Thanks for the reference. Sounds like I definitely want to specify the field types using what seems like could be any of the techniques listed in the thread so far. I was doing something similar to your recommendation albeit more manually by just creating the structures, typeof() on the field, and setting it to that.
This is very interesting. You’re correct that I have many functions that have a subset of the fields as arguments. Actually, I already have a wrapper Foo that I feed the whole struct to, and then a dispatched method Foo that gets fed all of the arguments it needs that I was using to initialize the structs. I’m definitely going to keep this technique in mind but it might be that I’m already accidentally doing this.
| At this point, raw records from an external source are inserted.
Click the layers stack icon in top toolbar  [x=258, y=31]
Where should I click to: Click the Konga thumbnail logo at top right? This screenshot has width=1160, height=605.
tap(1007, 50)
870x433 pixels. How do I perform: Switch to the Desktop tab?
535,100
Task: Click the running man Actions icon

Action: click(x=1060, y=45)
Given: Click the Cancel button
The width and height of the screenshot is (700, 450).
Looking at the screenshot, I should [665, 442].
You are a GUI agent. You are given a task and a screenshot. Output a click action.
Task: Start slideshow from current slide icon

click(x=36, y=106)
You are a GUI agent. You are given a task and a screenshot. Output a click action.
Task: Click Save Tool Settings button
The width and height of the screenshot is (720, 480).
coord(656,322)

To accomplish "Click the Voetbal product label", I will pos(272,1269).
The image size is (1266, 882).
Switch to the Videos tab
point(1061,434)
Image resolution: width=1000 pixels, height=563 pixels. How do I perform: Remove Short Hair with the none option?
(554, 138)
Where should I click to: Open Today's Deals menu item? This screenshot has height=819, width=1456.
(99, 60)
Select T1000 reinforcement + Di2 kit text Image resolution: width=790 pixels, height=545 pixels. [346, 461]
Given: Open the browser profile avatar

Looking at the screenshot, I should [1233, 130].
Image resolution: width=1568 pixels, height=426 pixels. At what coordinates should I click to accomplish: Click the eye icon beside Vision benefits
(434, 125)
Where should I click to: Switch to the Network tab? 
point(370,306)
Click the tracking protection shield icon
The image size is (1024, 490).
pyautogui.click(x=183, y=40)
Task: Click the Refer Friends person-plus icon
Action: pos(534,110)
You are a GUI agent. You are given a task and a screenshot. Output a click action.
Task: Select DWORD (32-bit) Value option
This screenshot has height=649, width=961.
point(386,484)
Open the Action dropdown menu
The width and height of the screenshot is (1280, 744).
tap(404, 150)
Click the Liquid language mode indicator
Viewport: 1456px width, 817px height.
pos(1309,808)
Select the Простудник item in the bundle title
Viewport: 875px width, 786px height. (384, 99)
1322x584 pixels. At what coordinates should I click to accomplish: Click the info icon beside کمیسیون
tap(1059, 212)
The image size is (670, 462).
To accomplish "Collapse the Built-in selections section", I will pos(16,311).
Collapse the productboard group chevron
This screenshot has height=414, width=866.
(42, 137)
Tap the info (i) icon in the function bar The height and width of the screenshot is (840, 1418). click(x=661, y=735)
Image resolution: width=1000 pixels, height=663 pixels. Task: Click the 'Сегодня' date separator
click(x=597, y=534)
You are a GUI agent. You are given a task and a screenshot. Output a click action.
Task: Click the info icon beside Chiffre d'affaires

Actually JonnieDie is a good friend of mine and he recommended this to me a long time ago for something else. This might a really good use case for it, though I’m very grateful for the other recommendations in the thread to help with my Julia education!
For my specific case, T just ends up being AbstractFloat so I can switch bit sizes, which I do utilize. In my example with q, q is a vector of SVectors, but the SVector elements can be arbitrary sizes for a given system config. It just depends on the inputs what the size of each element will be. I have other fields that will be Vectors of Matrices, or even Vectors of other MyTypes.
There are other ways for me to define those structures technically but I can stay very close to the textbook notation by writing it this way, which I think is very cool that Julia can do!
What I actually meant was that T could represent your entire SArray{...}. If T specifically is currently used for a number type, replace the parameter name with S or R or any other name.